We didn’t need Brent Thorpe to convince us he holds title as the Gayest Gay Man in Australia (or other more colourful titles) but he does – and with an utterly invigorating apologia to camp, to shamelessness, and to the tremendous existential riches that come with grabbing life by its balls. Nobody is too old to pop a pill and dance in a jockstrap at a club, he tells us. We look at him – astride the stage, radiating virility, a man of both benchpresses and books – and we know this truth to be self-evident.

Our host discovered he was a ‘Daddy’ (a fetishised older man, a la Pedro Pascal) not too long ago. And rather than shy away from the identity, he has embraced it, and many other things too. His already popular one-man show, which ran through Sydney WorldPride, takes us (by no linear route) on a journey through the revelations, encounters, adventures and episodes which have most impacted his essential self. The gay-bashing and perversions that defined his Catholic upbringing. The confronting and life-changing show he went to see with his grandmother (who, after the performance ended, said loudly: ‘the only clowns here tonight are US!’). His great mentor and friend, whose debauched schemes and devastating conversation drops Thorpe believes to be a dying queer art. (One such line: ‘I won’t need a hysterectomy any more, he fucked the uterous out of me‘).

Thorpe is a student and prophet of gay culture at its most camp (we even get a few footnote references throughout his performance) and his deliberate, political embodiment of liberated excess is inspiring. What makes the show most entertaining though perhaps, is his passion for the art of camp speech – as eloquent as it is filthy, charming as it is insulting. 

Certain bits work better than others.
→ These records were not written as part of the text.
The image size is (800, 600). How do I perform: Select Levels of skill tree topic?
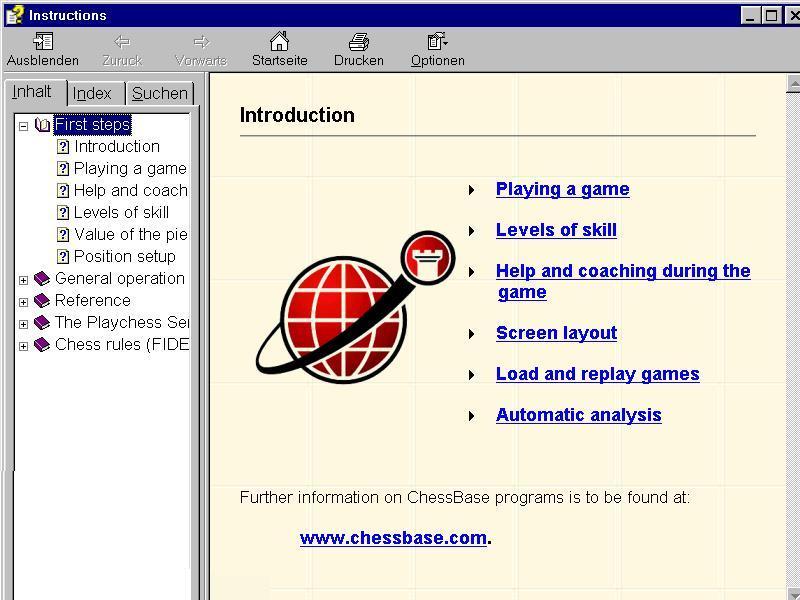pyautogui.click(x=121, y=212)
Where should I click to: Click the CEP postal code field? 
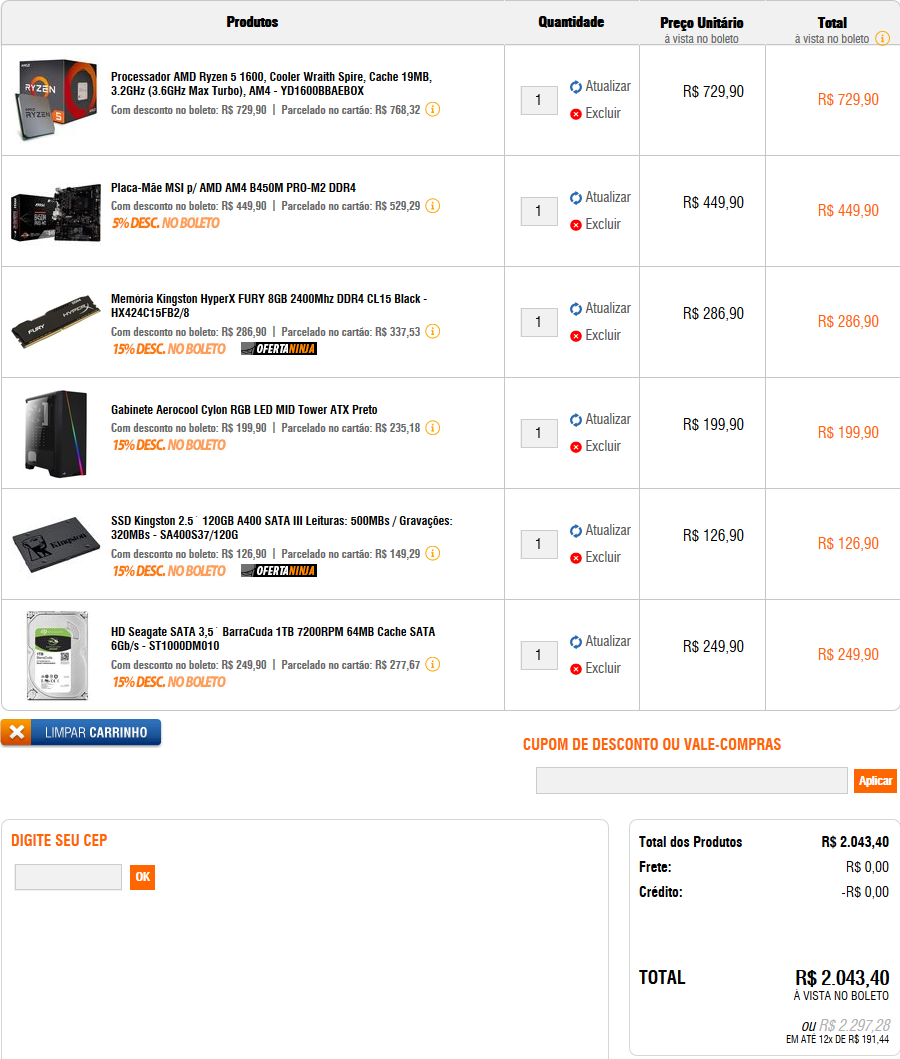click(x=68, y=877)
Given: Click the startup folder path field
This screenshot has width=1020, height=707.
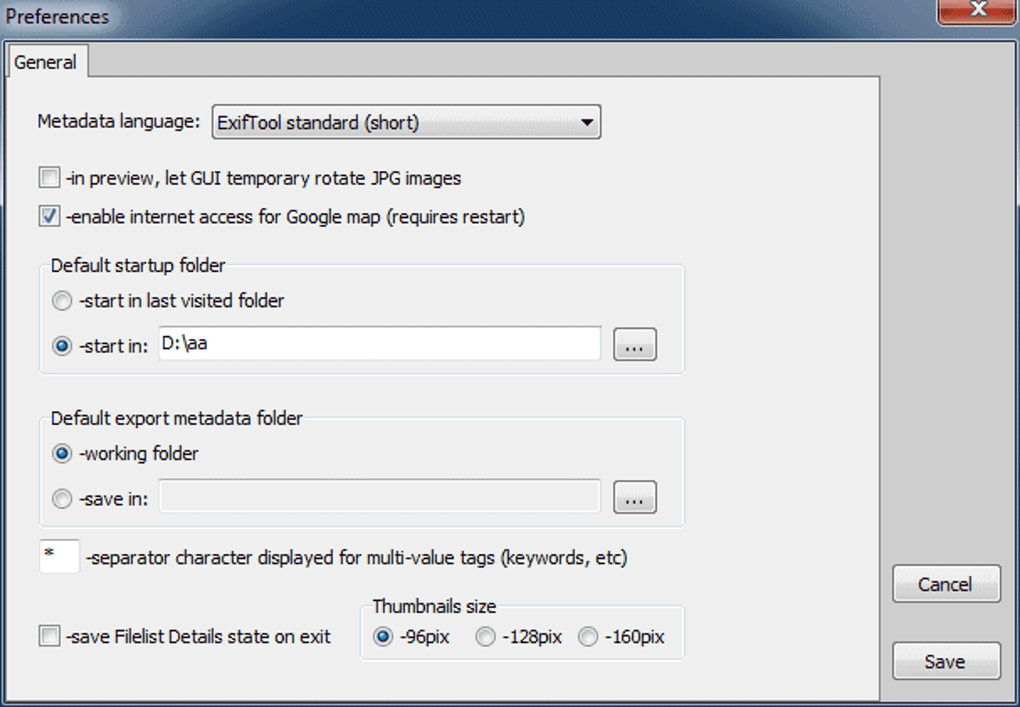Looking at the screenshot, I should point(379,344).
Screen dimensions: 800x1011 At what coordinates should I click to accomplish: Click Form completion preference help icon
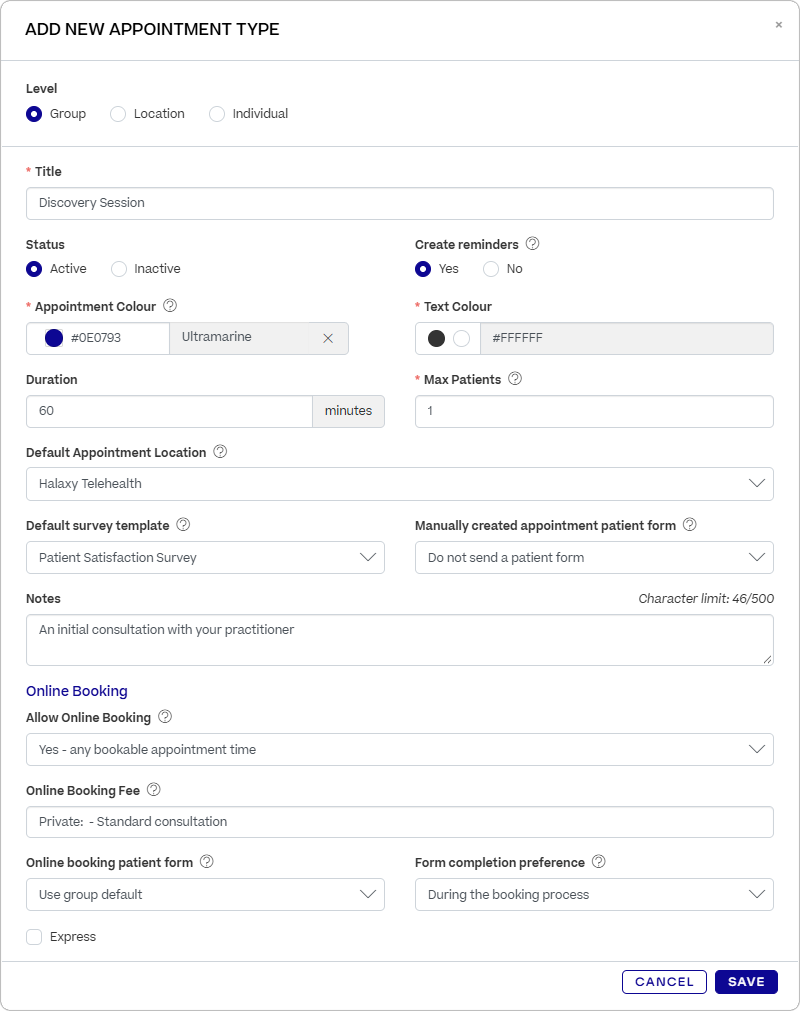(599, 861)
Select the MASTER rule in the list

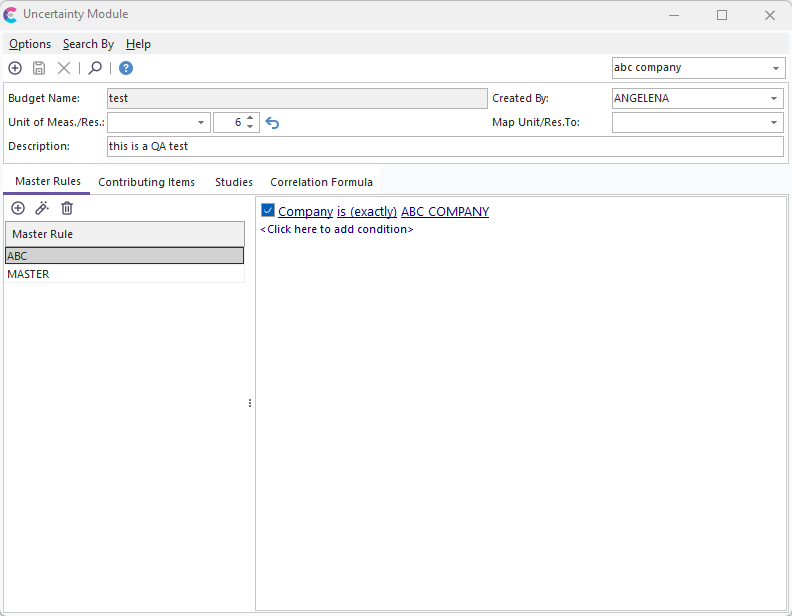(x=28, y=274)
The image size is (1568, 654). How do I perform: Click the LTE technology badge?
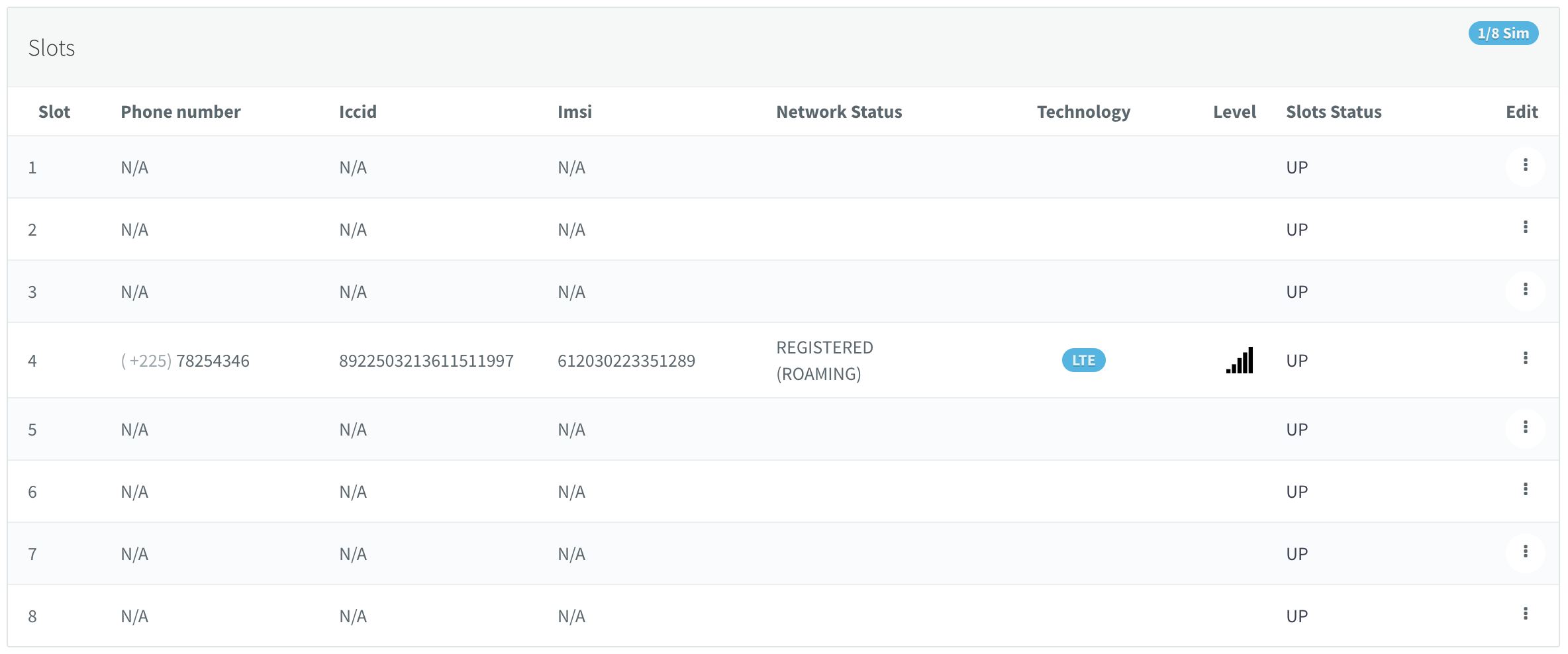(x=1083, y=361)
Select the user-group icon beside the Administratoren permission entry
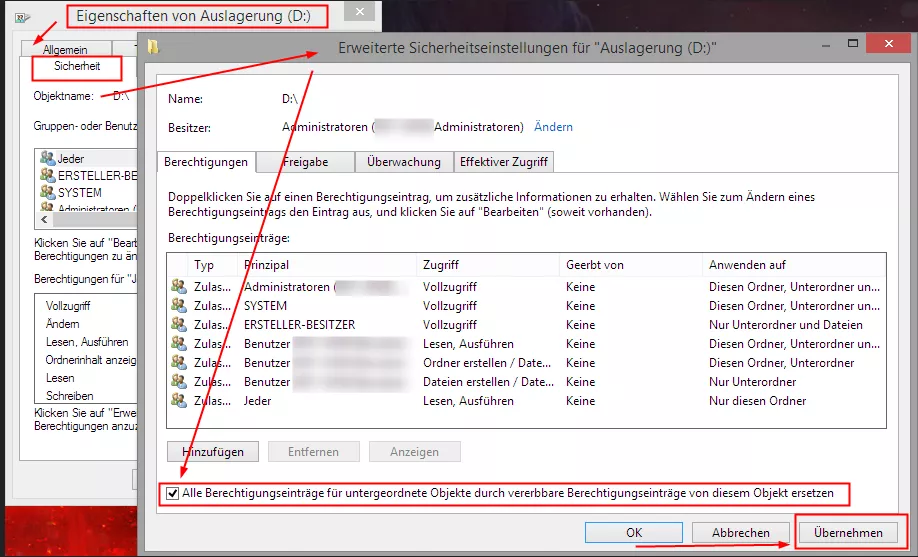 179,286
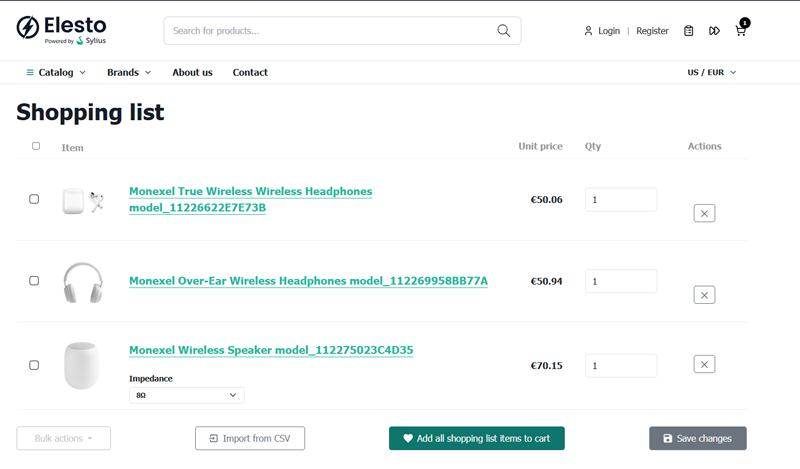Open Monexel Over-Ear Wireless Headphones link
This screenshot has height=469, width=800.
(x=308, y=281)
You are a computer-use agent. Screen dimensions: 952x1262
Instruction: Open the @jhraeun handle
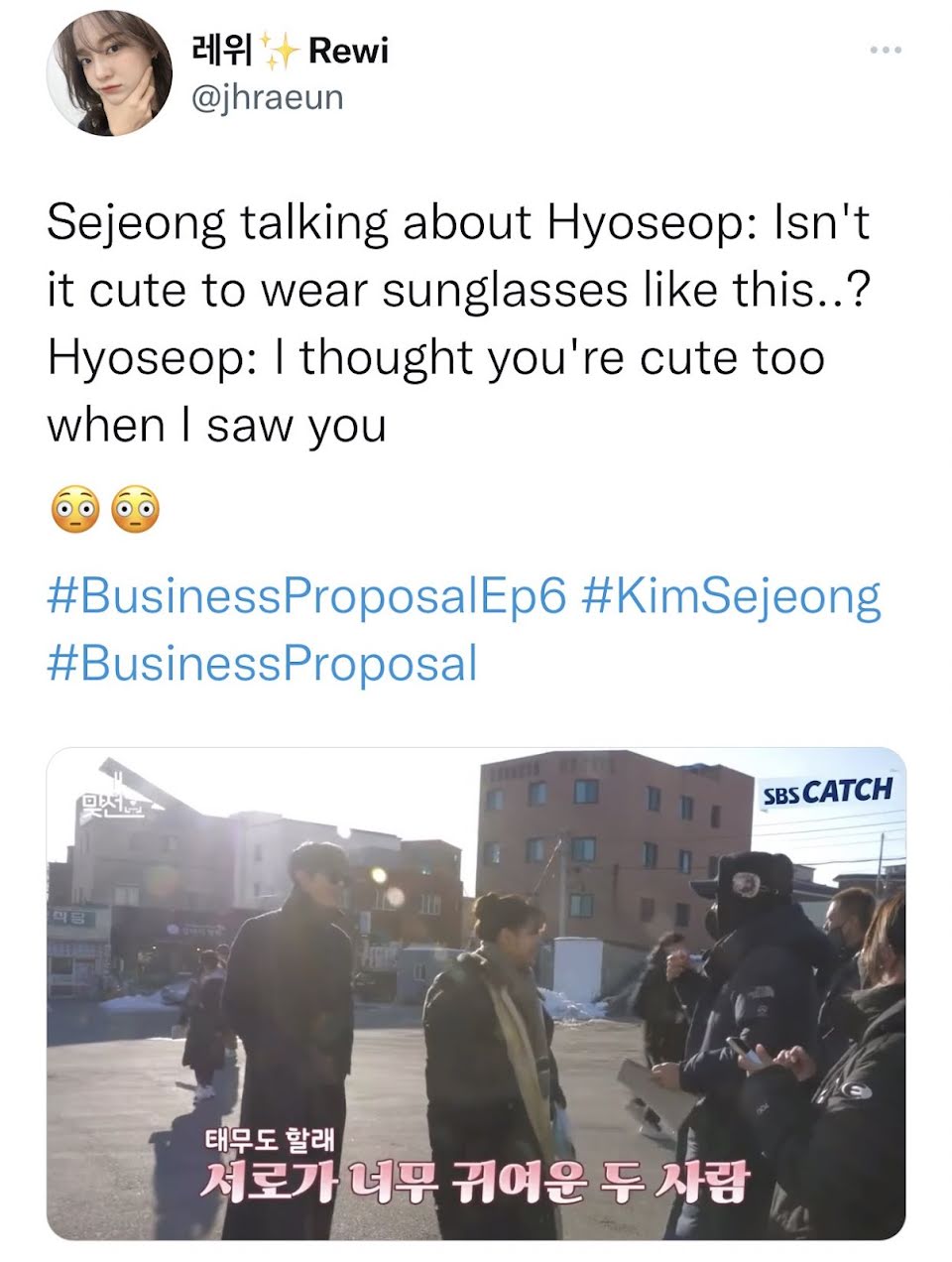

He does storytelling better than he does re-enactments (of what a Straight Parade would look like), and though his song about a particularly sordid sex dungeon in Germany was witty and well-sung, I personally heard the phrase ‘soft serve brown caviar’ too many times. And there was a crowd participation dance interlude in the middle, which though fun, would’ve been better placed at the end. It felt odd loosening up only to be shooed off stage and asked to be an obedient audience member again.

A guide to ageing disgracefully, directed with vim by theatre veteran Adam Cook, Daddy is good dirty fun. But there’s also an urgency behind it too – like a religious converted, Thorpe is desperate to show the sleepy-eyed straight-and-narrows that there is a better way of life – just down this stairway, just through to this room of throbbing music and red mists… He is literally devastated at the nine-to-five drudgery of his tradie work mate, and it seems to appal and dismay him deeply that so many good people can’t escape the treadmill of conventional life.

Fresh from shows in Berlin, Edinburgh, Adelaide and more, Daddy is now on its way to the Melbourne Comedy Festival. It’ll make many folk laugh. But if it convinces just one person to get off Grindr and throw themselves into the night, it will have fulfilled its higher purpose.

DADDY is currently playing the Meraki Arts Bar.